La prohibición del burka es antidemocrática e innecesaria, y lo más probable es que sea contraproducente. Nadie debe seguir el ejemplo francés, y la propia Francia debería dar marcha atrás.

jueves, 30 de diciembre de 2010

Tarragona también reclama el veto a a los inmigrantes incivicos

Alumnos musulmanas de un Instituto de Tarragona en el pleno que aprobó la ilegalización del burka en espacios públicos.

El Ayuntamiento de Tarragona (PSC-ERC) se sumó ayer a los municipios de Salt (PSC), L'Hospitalet de Llobregat (PSC), El Vendrell (CiU) y Badalona (PP) en la petición de que se niegue el permiso de residencia por arraigo y la reagrupación familiar a los inmigrantes con una conducta incívica. El equipo de gobierno anunció que quiere que los informes municipales sean vinculantes en el nuevo reglamento de la ley de extranjería para las peticiones que debe autorizar el Ministerio del Interior.
El alcalde de Tarragona, el socialista Josep Fèlix Ballesteros, aseguró abiertamente en declaraciones a la agencia EFE que «aquella gente que no tenga un comportamiento cívico, que tenga actitudes predelictivas o directamente delictivas, no tiene derecho a la reagrupación familiar». El edil cree que los ayuntamientos conocen mejor que nadie «cómo se genera o se cohesiona la convivencia», ya que cuentan con servicios sociales en cada barrio.
La secretaria de Estado de Inmigración, Anna Terrón, manifestó a EL PERIÓDICO que el Gobierno estudiará que el nuevo reglamento de la ley de extranjería niegue la regularización por arraigo a los extranjeros incívicos. Sin embargo, fuentes del Gobierno declararon a este diario que la reagrupación familiar es un derecho fundamental regulado por la UE y solicitado por ciudadanos en situación de plena legalidad en España. De manera que denegarla a alguien por el incumplimiento de una ordenanza «es absolutamente desproporcionado».

FIN DEL 'BUENISMO
Ballesteros advirtió de que se ha acabado el discurso «buenista» en el que todo son «violines y trompetas, los derechos humanos... » «Eso está muy bien, pero cuando no choca con la convivencia», añadió.

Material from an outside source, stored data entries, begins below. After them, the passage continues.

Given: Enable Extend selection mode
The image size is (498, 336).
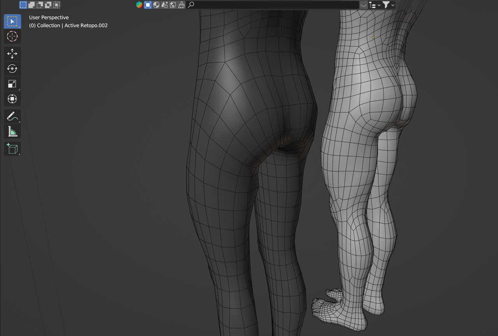Looking at the screenshot, I should 32,5.
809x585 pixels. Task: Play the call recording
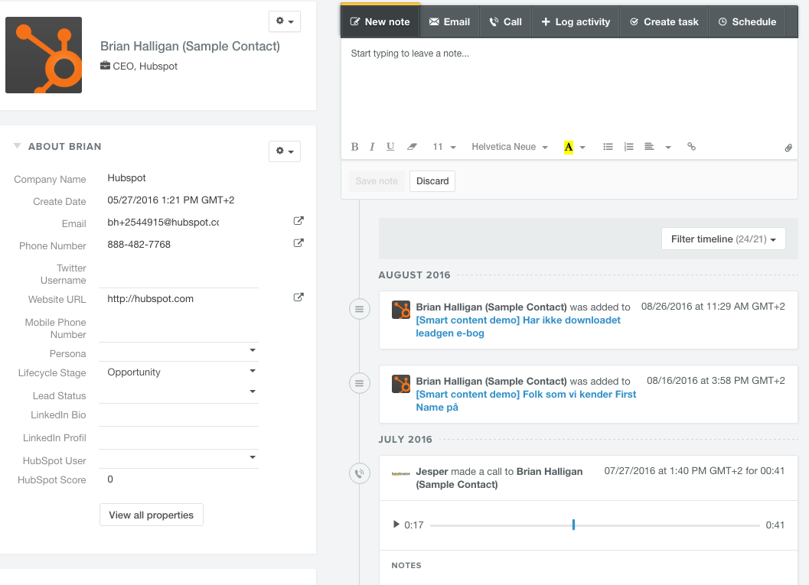[x=396, y=525]
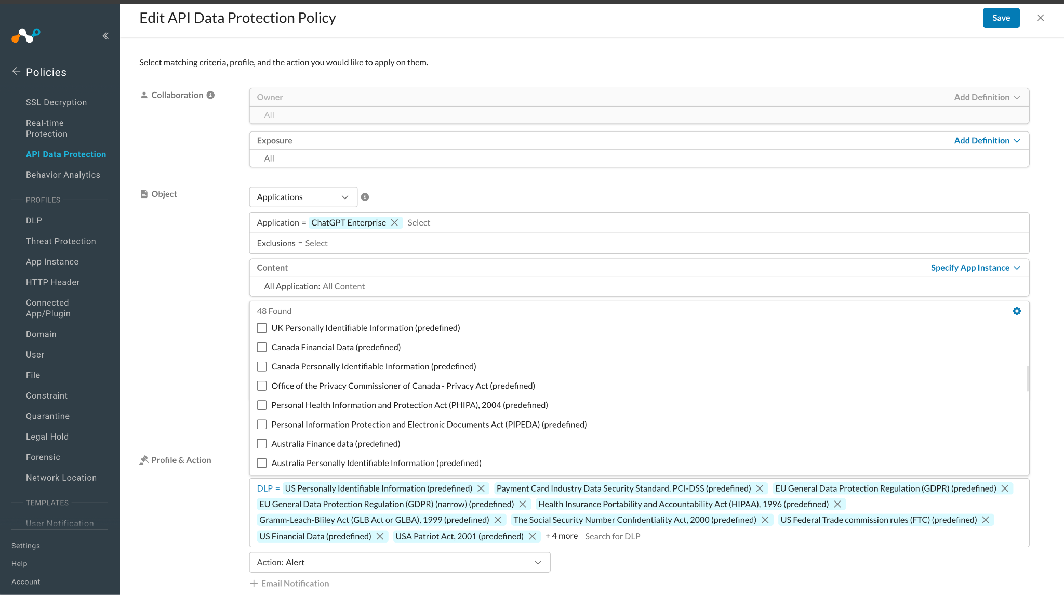Remove the ChatGPT Enterprise application chip
Screen dimensions: 1064x595
[x=394, y=222]
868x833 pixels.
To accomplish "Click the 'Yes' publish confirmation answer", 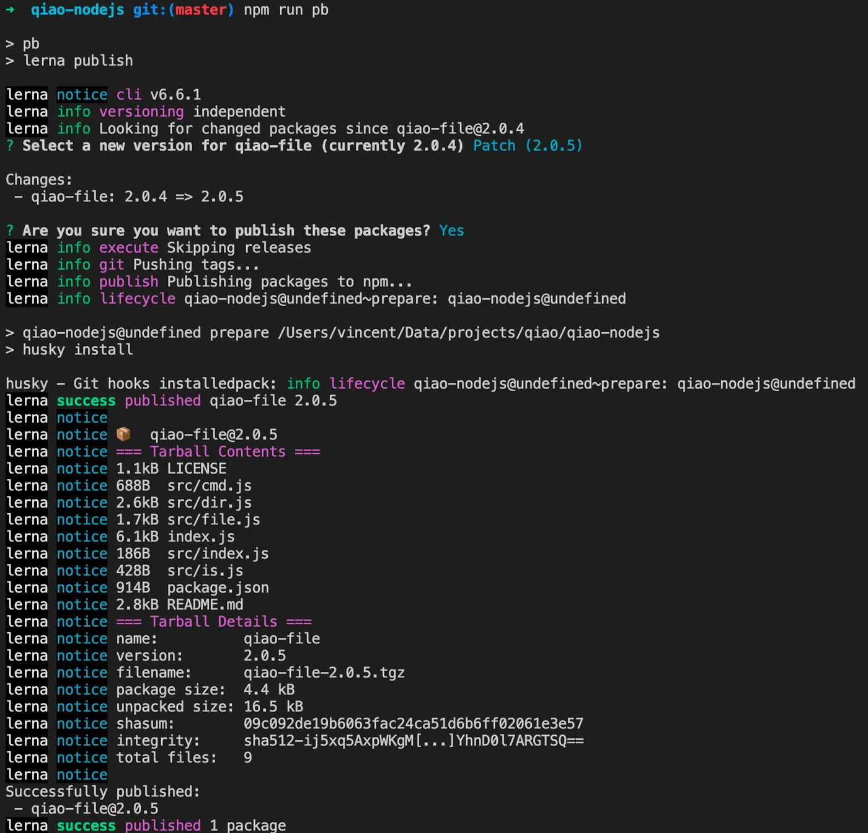I will coord(451,231).
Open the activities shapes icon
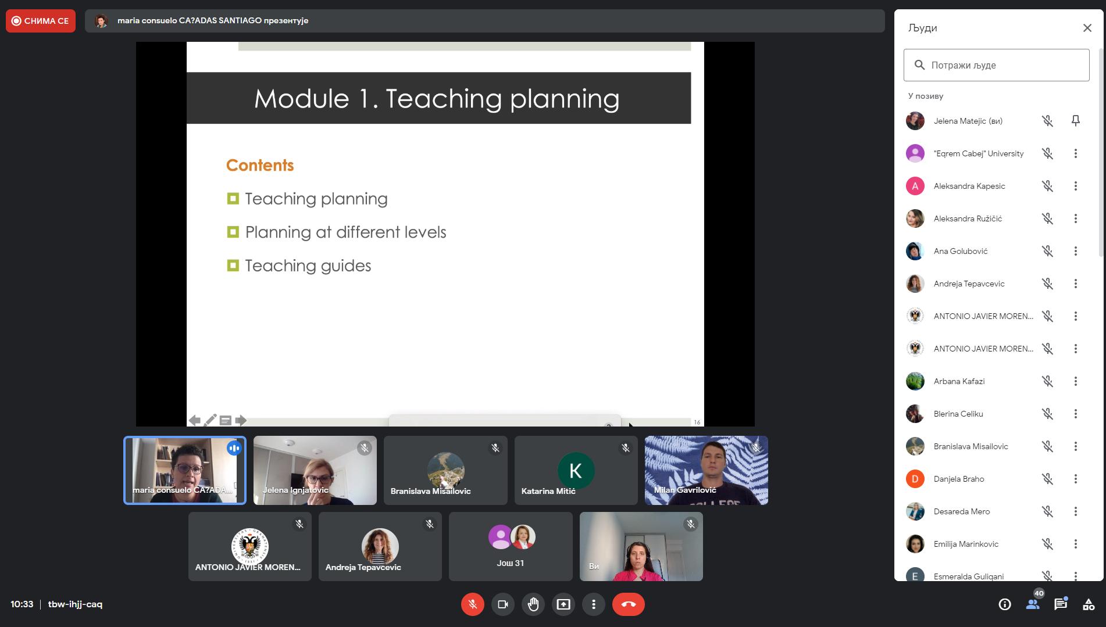 point(1089,604)
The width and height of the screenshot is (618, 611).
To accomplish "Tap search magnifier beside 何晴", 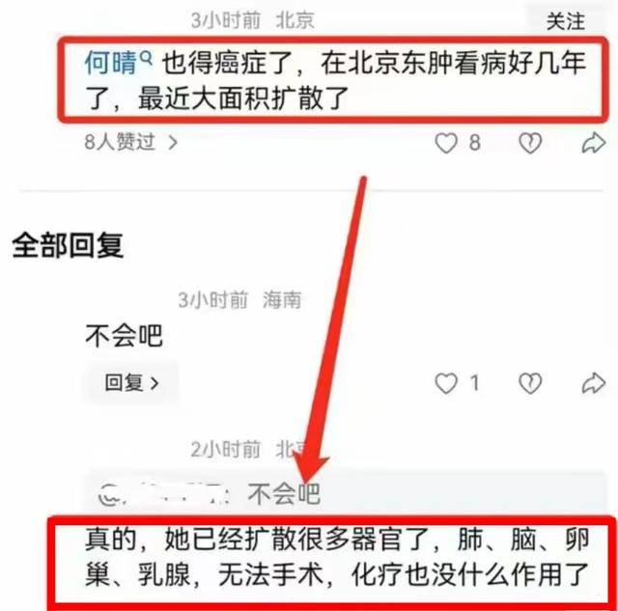I will [147, 58].
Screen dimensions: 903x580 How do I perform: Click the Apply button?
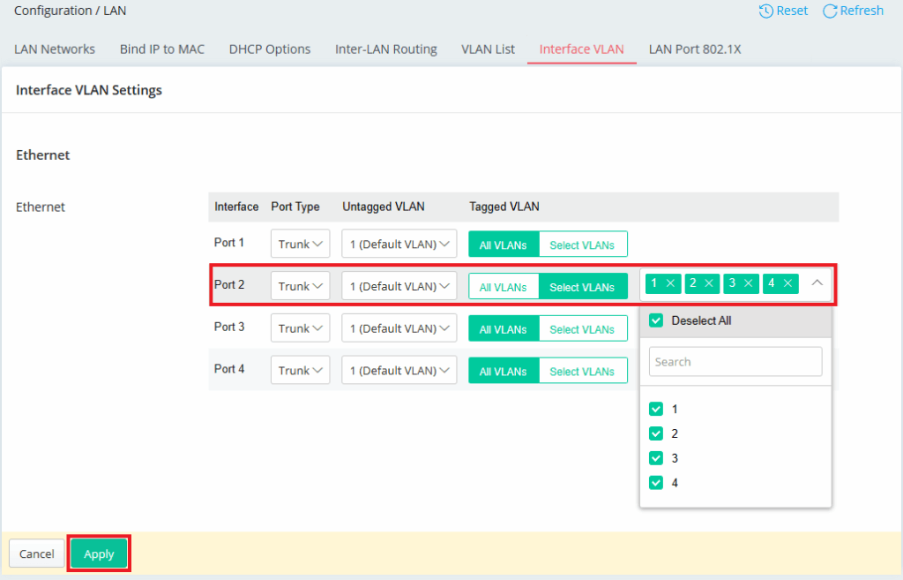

El alcalde de Tarragona considera que ni siquiera es necesario elevar esta medida al pleno: «Solo hace falta una declaración pública de acuerdo y que el Gobierno lo asuma», dijo. La ciudad tiene experiencia en gestión exprés de la inmigración. La prohibición de acceder con velo integral a las dependencias municipales está en vigor desde el mismo día en que el pleno aprobó la medida, el pasado julio.

viernes, 17 de diciembre de 2010

I Estudio sobre las actitudes de los valencianos ante la inmigración de la Fundación Ceimigra

Llegó para quedarse: I Estudio sobre las actitudes de los valencianos a...:

La fundación Ceimigra y concretamente el Observatorio Valenciano de las Migraciones es un referente a nivel metodológico y estadístico en lo que se refiere al tema de la integración social de inmigrantes en la Comunitat Valenciana. Fruto de su trabajo nos presentan este primer informe, se entiende que van a seguir en el futuro con esta linea de trabajo, sobre la actitud de los valencianos de origen acerca del fenómeno de la inmigración y la casuística que genera.
Se trabaja con una muestra de 1117 sujetos a los que se las ha pasado una entrevista sobre diversos aspectos de la percepción que tienen sobre el fenómeno inmigratorio que han elaborado ellos mismos. En mi opinión la importancia de este informe esta en que va a poder ser de gran utilidad como instrumento de trabajo para definir lineas de actuación en lo que a integración social de inmigrantes se refiere y va a abrir con las encuestas que le seguirán una linea de trabajo de gran importancia de cara el futuro.